Naruse bir stüdyo yönetmeniydi; önce Shochiku’da on yıllık bir çıraklık dönemi geçirdi, ardından ömrünün sonuna dek çalışacağı Toho’ya geçti. Toplamda 47 yıl bu endüstride bulunmuş, 37 yıllık yönetmenlik kariyeri boyunca (1930–1967 arasında) 88 film üretmiştir. Somurtkan, içine kapanık bir adamdı; ne üstlerinin, ne ekiplerinin, ne de oyuncularının sevgisini kazandı. Ancak inatla kaliteli filmleri verimli ve ekonomik biçimde üretmeye devam etti.
Günümüze ulaşan en erken Naruse filmi, Flunky, Work Hard (Koshiben gambare, 1931), melodramla slapstick’i beceriksizce harmanlamaktadır; Shochiku’nun Kamata stüdyosunun “gözyaşlarıyla karışık kahkaha” formülünü üretmek zorunda kalmanın gerilimini belli eder. Ana karakter ailesinin ihtiyaçlarını yeterince karşılayamayan, kiracı tahsildarından kaçmak zorunda kalan başarısız bir sigortacıdır. Zengin bir kadına hayat sigortası satabilmek için başka bir satıcıyla rekabet eder, sonunda anlaşmayı kapar; ama tam o sırada kendi oğlunun tren altında kalıp ölüm döşeğine düştüğünü öğrenir. Ayakkabısındaki delikler, tahsildardan kaçış manevraları ve satıcılar arasındaki oyunlar, Chaplinvari slapstick (Slapstick komedi, sanatçıların abartılı ve genellikle dikkatsizce veya mantıksızca hareketler yaptığı bir tür komedi. Ç.N.) fırsatları olarak işlenir. Tıpkı Ozu’nun I Was Born, But… (1932) filminde olduğu gibi, sınıf farkı bir sorundur ve çocukların oyun alanında da savaş alanıdır. Ancak film sonunda ağır melodrama sapar: lavaboda damlayan musluktan suya kapılıp boğulan böcek, ve çocuklarının cansız bedeninin başında hüzünle ağlayan ebeveynler. Bir oyuncak uçağı motifi ironi ve patos için sonuna kadar kullanılır.
1933’ten günümüze kalan iki sessiz filmi, Everynight Dreams (Yogoto no yume) ve Apart from You (Kimi to wakarete) daha az bariz şaka unsuruna sahiptir. (4) Her iki film de güçlü melodramlardır; Japon film eleştirmenlerini etkilemiş (yıllık En İyi On Japon filmi listesinde yüksek sıralar almış) ve Naruse’nin külliyatı boyunca sürecek iki temayı ortaya koymuştur: nankör ailelerini desteklemek ve özsaygılarını korumak için mücadele eden yalnız kadınlar; ve ayrılamayan ama birlikte de yaşayamayan mutsuz çiftler. Everynight Dreams’in – kocasından ayrılmış kadının fuhuş tehlikesiyle yüzleşmesi, oğlunun ağır kaza geçirmesi, kocasının geri dönüp suç işledikten sonra intihar etmesi – melodramatik olayları sonraki filmlerde çok daha az görülecektir; fakat toplumsal gerçekçi bağlam ve kaybedenler ile mücadele edenlere odaklanma kalıcıdır.

____

▶ **Verilen alıştırma 1**: Naruse hakkındaki metne göre Naruse, yönetmenlik kariyeri boyunca kaç film üretmiştir?
Metin ile kayıtlar birbirinden bağımsızdır.

Veri kümesi kayıtları
____

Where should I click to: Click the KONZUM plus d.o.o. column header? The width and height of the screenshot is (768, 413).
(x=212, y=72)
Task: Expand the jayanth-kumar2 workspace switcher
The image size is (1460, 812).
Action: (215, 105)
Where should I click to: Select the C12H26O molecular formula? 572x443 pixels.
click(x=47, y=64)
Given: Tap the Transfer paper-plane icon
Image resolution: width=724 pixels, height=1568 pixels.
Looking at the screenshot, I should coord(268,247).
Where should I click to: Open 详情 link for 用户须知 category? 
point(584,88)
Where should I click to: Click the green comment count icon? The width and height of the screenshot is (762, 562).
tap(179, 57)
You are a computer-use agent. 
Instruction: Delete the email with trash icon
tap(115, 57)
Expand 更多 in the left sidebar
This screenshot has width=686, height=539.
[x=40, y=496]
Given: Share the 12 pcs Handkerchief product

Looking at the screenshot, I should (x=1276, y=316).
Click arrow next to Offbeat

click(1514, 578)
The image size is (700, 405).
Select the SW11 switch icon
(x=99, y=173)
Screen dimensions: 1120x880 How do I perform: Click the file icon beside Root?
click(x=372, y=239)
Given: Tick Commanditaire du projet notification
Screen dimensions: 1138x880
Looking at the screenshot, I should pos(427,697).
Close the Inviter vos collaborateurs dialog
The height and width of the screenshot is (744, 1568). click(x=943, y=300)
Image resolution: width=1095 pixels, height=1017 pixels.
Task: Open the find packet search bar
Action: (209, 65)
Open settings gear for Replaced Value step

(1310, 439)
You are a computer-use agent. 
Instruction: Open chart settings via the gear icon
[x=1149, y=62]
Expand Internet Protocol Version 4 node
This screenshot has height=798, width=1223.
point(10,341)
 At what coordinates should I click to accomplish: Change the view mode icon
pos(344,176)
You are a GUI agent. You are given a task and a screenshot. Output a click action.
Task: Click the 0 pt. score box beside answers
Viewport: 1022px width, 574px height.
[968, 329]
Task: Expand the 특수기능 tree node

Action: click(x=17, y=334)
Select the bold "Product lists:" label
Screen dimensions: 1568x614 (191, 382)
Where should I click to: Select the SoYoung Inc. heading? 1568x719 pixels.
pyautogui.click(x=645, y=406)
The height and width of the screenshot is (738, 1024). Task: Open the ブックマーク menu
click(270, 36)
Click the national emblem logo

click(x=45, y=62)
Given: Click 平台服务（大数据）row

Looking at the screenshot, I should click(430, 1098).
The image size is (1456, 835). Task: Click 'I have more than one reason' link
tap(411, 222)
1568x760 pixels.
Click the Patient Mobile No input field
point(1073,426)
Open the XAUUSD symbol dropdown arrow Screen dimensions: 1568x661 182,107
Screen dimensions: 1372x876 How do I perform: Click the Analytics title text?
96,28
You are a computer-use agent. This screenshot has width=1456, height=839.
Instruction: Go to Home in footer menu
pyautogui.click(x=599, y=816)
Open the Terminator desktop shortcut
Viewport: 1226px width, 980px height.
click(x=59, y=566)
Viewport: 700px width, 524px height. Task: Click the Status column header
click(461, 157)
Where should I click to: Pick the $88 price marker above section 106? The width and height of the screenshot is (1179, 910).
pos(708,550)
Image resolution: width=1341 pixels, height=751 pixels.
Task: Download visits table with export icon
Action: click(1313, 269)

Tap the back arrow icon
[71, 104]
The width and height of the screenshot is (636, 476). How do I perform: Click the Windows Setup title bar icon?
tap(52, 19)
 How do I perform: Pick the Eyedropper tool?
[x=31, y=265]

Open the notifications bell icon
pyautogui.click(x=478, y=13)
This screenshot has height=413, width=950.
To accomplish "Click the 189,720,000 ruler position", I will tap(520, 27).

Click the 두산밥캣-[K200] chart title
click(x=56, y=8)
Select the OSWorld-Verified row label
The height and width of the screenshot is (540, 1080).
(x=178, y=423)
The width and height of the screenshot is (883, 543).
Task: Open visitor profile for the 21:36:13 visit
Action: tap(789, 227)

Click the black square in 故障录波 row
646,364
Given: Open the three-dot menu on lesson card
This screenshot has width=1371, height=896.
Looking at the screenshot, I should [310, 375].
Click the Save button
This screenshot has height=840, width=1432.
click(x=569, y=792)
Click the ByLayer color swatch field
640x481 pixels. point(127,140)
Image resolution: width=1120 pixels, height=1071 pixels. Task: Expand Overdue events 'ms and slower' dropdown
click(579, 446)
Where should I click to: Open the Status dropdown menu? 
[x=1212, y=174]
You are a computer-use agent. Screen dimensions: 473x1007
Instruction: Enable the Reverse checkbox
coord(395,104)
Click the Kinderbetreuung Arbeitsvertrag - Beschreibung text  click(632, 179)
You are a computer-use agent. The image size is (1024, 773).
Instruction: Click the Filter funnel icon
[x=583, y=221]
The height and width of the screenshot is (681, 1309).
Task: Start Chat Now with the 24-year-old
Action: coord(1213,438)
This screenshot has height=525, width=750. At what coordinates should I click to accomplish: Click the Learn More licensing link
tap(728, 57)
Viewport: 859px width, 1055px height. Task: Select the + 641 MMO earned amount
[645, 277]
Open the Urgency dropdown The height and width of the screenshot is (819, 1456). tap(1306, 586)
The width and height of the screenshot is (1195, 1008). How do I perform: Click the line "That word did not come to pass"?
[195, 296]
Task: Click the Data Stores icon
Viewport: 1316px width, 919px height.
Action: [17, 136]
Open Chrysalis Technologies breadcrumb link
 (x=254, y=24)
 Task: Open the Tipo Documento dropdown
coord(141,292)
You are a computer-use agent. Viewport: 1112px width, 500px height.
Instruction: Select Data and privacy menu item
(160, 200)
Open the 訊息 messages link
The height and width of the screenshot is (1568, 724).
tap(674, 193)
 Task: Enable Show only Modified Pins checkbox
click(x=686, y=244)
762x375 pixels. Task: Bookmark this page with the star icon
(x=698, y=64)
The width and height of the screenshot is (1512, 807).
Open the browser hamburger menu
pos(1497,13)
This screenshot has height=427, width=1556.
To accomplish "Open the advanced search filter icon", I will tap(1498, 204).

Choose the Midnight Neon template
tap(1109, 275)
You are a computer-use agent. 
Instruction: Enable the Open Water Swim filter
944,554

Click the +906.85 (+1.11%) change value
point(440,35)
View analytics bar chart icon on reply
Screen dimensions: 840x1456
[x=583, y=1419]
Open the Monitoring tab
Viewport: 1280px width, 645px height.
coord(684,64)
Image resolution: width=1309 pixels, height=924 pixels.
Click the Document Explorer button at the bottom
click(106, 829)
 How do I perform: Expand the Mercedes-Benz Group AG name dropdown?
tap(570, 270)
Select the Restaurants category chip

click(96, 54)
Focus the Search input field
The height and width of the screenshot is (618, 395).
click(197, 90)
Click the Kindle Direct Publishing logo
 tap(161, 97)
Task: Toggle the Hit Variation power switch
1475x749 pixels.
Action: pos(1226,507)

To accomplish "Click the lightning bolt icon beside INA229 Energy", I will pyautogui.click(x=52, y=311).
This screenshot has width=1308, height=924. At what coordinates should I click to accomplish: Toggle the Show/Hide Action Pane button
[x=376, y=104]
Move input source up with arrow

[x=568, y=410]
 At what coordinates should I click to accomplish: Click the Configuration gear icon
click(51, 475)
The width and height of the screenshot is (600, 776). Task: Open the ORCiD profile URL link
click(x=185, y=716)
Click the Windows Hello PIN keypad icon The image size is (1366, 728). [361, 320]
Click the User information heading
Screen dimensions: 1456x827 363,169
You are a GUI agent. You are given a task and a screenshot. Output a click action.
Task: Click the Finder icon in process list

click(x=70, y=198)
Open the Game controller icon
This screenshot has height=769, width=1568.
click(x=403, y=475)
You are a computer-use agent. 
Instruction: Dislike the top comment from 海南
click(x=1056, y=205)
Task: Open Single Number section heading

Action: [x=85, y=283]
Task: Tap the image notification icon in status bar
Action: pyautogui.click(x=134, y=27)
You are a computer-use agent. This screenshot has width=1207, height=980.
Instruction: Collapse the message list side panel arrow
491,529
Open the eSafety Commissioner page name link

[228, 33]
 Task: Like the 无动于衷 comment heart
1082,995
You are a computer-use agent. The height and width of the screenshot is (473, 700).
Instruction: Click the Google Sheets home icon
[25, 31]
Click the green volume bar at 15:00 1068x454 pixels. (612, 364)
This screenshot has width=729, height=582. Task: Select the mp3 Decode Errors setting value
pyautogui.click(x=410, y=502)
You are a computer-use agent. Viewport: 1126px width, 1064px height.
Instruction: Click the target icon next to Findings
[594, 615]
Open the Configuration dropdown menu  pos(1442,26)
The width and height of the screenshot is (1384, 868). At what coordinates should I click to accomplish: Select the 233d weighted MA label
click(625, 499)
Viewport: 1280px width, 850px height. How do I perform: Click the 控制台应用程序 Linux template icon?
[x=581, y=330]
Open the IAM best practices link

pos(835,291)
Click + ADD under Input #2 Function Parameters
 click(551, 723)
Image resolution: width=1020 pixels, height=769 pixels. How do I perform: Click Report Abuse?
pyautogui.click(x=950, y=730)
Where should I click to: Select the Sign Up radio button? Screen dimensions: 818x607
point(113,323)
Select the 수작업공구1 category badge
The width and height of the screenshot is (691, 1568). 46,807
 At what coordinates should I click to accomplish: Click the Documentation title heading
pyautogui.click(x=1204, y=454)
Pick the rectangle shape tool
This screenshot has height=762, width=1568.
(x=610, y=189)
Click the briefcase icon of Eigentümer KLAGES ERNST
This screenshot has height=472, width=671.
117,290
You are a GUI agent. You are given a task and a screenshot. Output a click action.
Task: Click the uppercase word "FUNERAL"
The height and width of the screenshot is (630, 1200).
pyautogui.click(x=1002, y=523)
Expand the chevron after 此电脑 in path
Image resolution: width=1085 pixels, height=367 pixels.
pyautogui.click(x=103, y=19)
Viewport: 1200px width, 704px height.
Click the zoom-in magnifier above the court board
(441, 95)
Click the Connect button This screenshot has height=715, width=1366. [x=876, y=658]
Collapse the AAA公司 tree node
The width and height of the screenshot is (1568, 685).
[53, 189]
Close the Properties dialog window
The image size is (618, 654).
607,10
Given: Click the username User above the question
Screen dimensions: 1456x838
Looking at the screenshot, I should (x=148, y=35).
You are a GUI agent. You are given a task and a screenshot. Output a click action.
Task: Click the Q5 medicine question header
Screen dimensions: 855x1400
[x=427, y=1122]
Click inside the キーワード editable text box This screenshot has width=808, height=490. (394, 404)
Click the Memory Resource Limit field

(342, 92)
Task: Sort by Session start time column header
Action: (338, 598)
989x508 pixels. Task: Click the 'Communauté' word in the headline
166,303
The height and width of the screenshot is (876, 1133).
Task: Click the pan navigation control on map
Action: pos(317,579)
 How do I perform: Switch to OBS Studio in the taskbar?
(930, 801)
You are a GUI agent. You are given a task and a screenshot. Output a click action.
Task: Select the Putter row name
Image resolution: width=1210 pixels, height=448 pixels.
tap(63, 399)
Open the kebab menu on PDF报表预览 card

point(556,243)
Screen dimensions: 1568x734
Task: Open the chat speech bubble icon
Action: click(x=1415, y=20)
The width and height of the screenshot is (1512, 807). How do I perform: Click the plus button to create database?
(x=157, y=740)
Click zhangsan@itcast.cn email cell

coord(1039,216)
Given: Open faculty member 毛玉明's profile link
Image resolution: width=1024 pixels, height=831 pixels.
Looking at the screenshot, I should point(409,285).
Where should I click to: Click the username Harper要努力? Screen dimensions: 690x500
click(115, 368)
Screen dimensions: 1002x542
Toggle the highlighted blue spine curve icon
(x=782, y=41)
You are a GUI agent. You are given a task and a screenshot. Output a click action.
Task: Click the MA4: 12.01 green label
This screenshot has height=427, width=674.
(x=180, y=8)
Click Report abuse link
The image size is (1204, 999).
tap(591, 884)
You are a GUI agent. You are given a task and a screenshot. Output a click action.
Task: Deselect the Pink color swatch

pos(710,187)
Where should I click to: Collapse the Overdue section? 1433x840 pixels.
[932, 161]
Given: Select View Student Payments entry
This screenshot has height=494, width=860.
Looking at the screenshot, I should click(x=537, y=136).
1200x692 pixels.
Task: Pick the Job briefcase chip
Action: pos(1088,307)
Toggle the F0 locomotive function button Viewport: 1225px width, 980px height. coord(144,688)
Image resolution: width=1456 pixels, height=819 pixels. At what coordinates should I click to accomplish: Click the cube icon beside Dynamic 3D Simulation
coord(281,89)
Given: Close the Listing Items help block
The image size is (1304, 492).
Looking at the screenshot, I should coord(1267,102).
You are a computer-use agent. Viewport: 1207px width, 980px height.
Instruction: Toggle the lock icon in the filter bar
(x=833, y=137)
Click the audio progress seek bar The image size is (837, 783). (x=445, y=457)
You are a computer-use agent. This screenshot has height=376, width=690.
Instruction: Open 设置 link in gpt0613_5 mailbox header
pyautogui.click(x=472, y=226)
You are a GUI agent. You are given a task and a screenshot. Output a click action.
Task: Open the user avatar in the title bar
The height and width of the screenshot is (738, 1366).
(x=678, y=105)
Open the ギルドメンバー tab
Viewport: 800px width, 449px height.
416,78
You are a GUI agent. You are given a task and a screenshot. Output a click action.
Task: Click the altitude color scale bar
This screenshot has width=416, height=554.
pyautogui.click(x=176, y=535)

____

▶ **Verilen alıştırma 2**: Kayıtların başından "Action: (215, 105)" geçen satıra kadar uzanan kısmı (iki uç da dahil) "istek" ve "cevap" sütunlarından oluşan iki sütunlu bir CSV olarak biçimlendirin. Her istek için bir satır yazın, her alanı tırnak içine alın ve satır sonlarını boşluğa çevirin.

▶ **Sorunun çözümü 1**: 88 film üretmiştir.

▶ **Sorunun çözümü 2**:
istek,cevap
"Where should I click to: Click the KONZUM plus d.o.o. column header? The width and height of the screenshot is (768, 413).","(x=212, y=72)"
"Task: Expand the jayanth-kumar2 workspace switcher The image size is (1460, 812).","Action: (215, 105)"